**EXERCISE AIM**.
Only the pictures are to be left out; set down the rest of the records exactly.

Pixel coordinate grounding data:
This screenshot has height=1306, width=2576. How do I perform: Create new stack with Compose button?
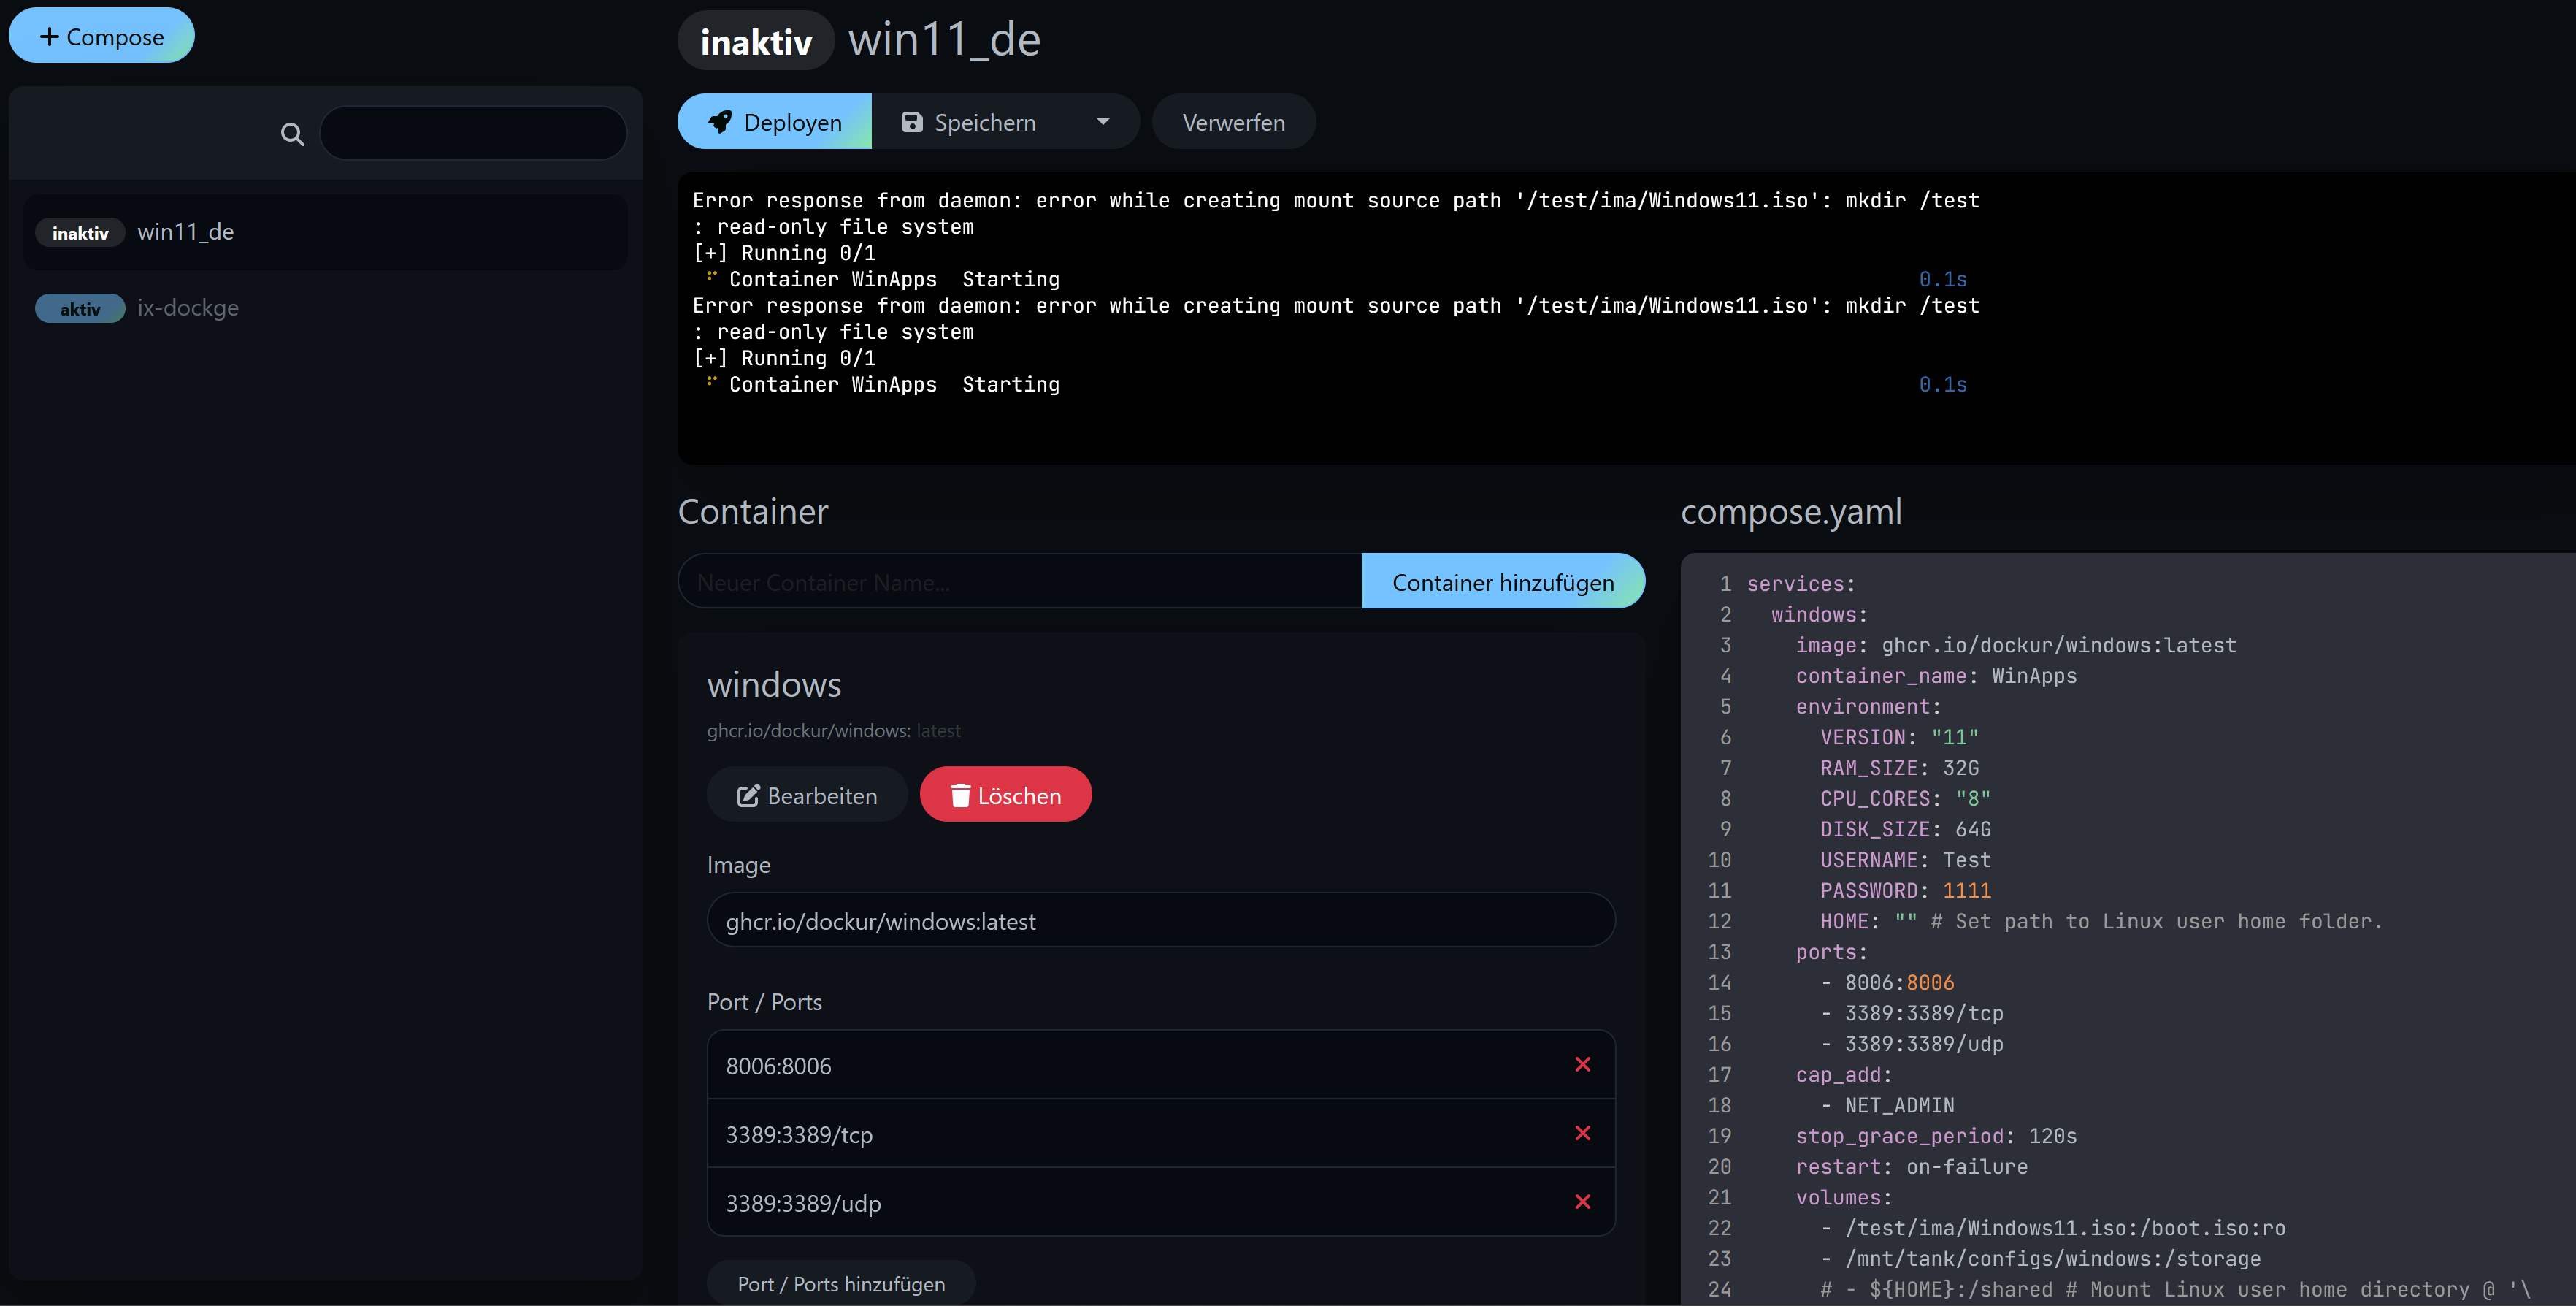pos(101,36)
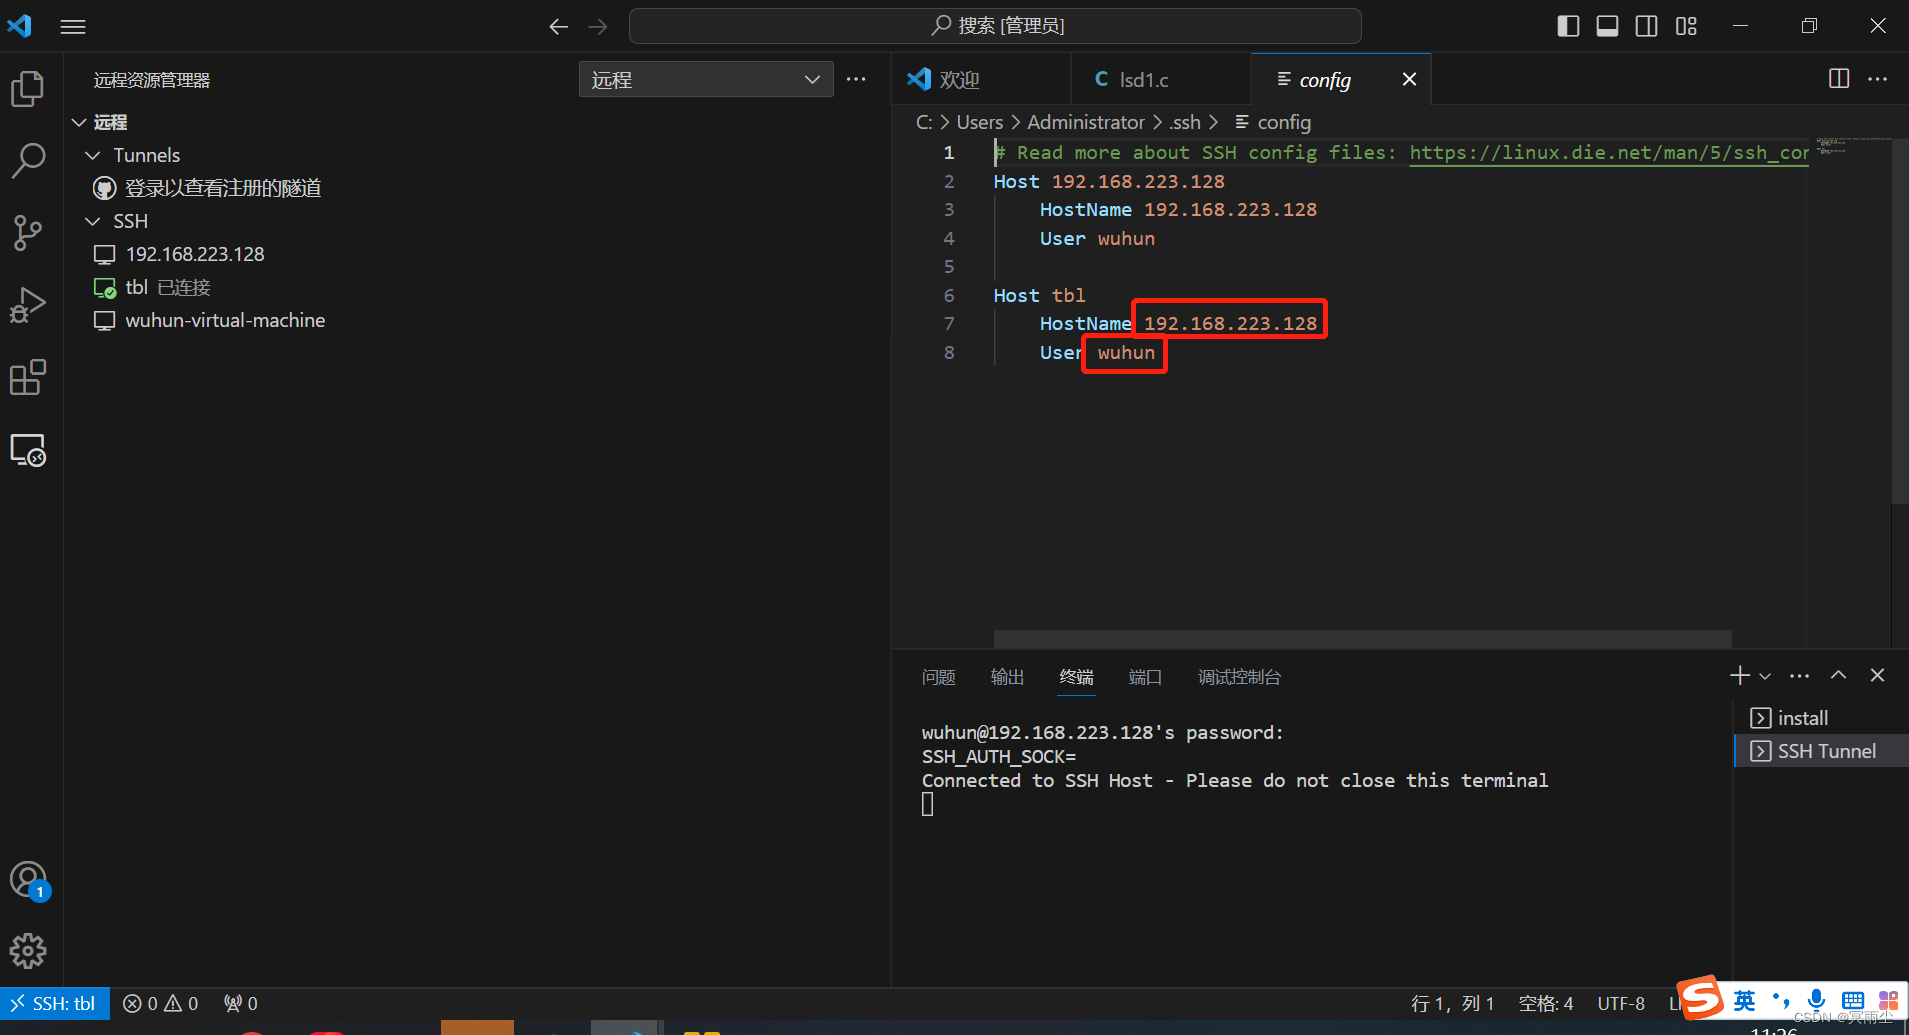Open the Extensions view

(28, 377)
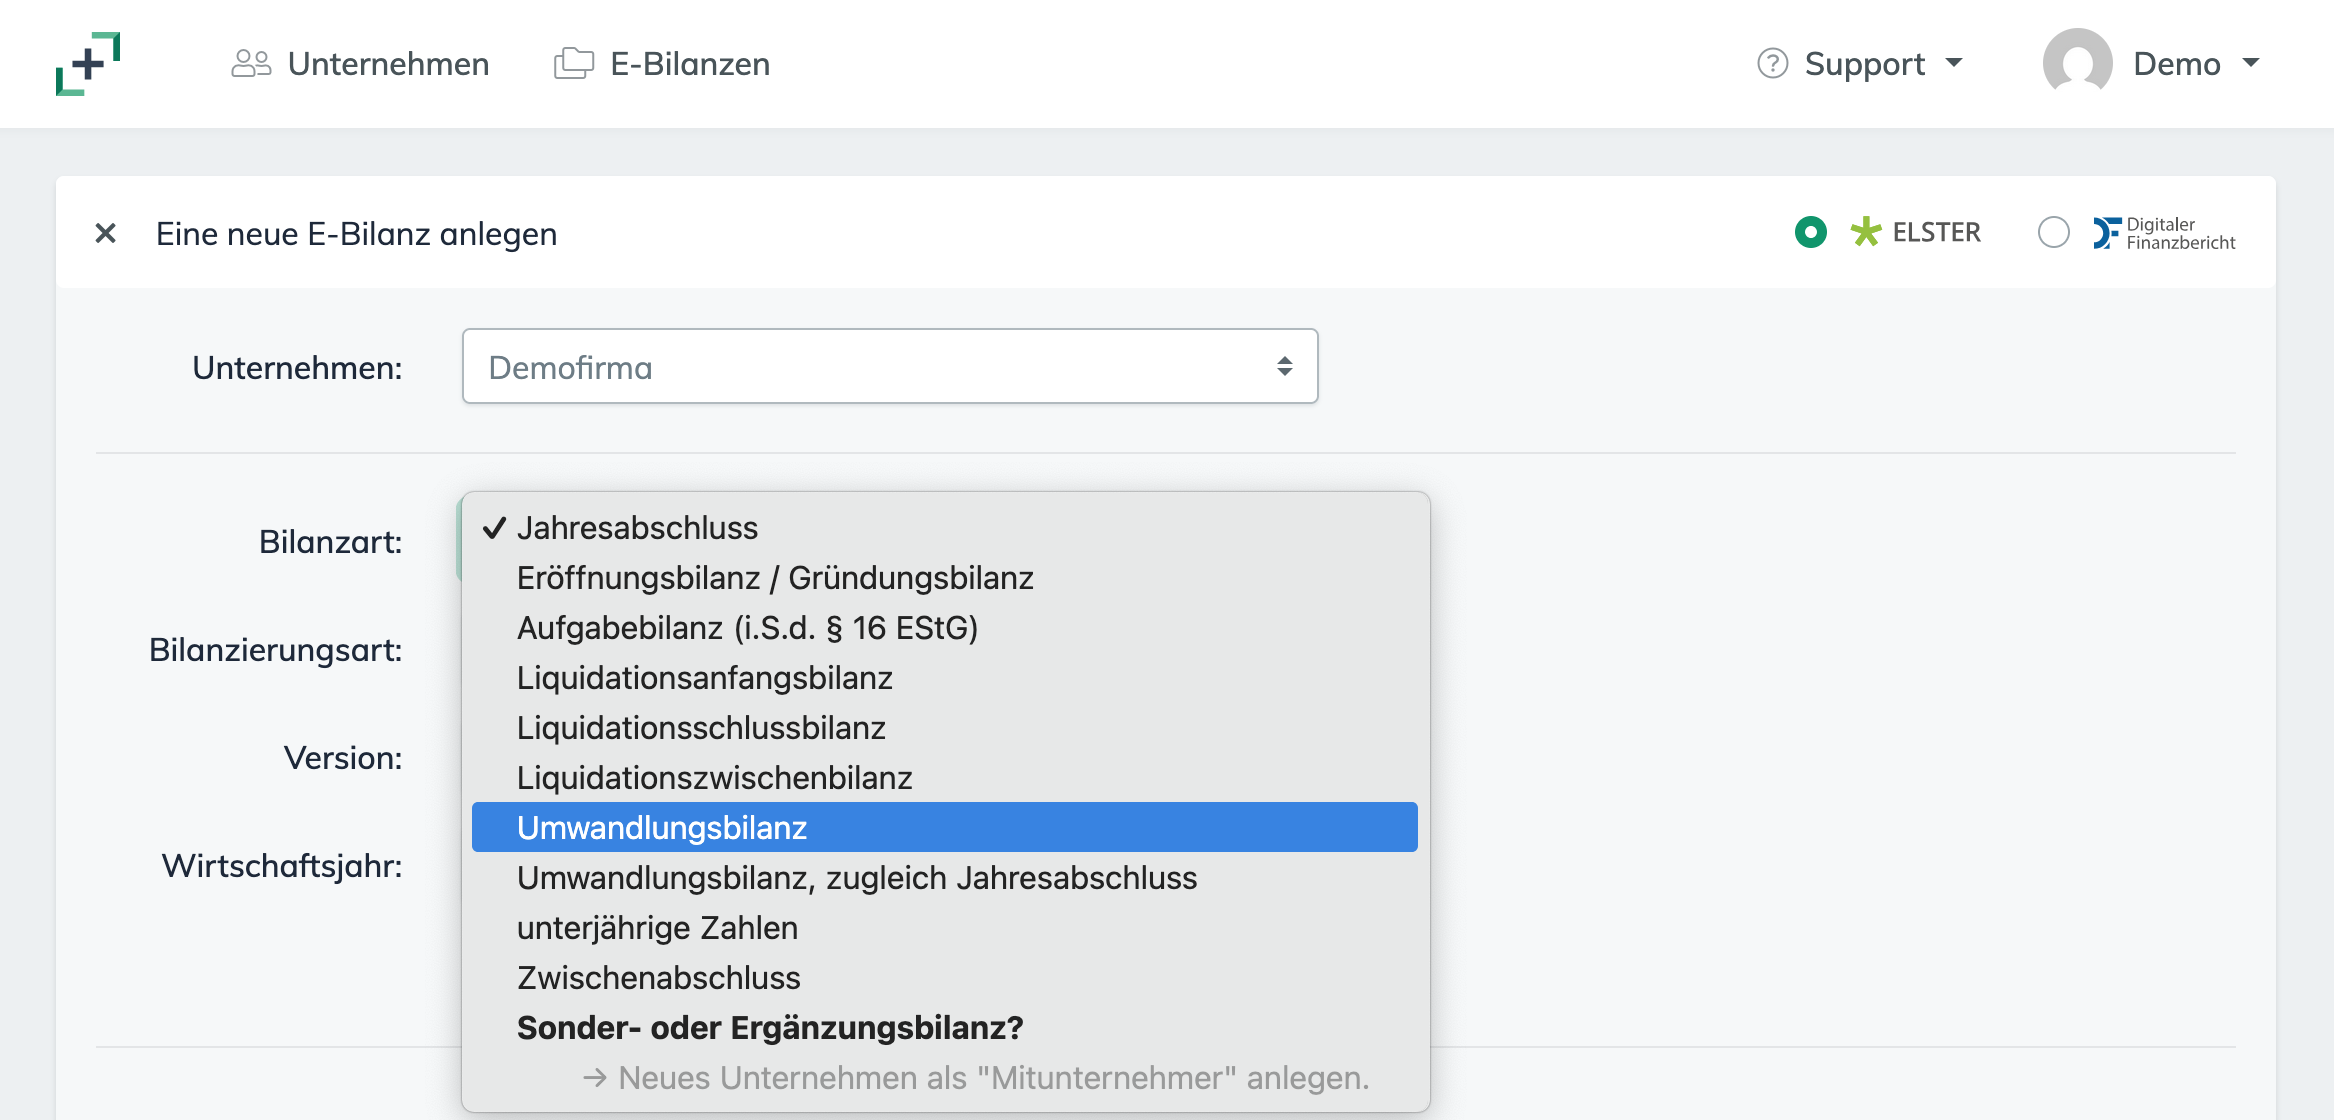This screenshot has height=1120, width=2334.
Task: Close the E-Bilanz dialog via the X icon
Action: [104, 233]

**EXPECTED ANSWER**.
This screenshot has height=1306, width=2576. How do I perform: Create new stack with Compose button?
pos(101,36)
Open the Extensions view

(28, 377)
This screenshot has height=1120, width=2334.
Task: Close the E-Bilanz dialog via the X icon
Action: [104, 233]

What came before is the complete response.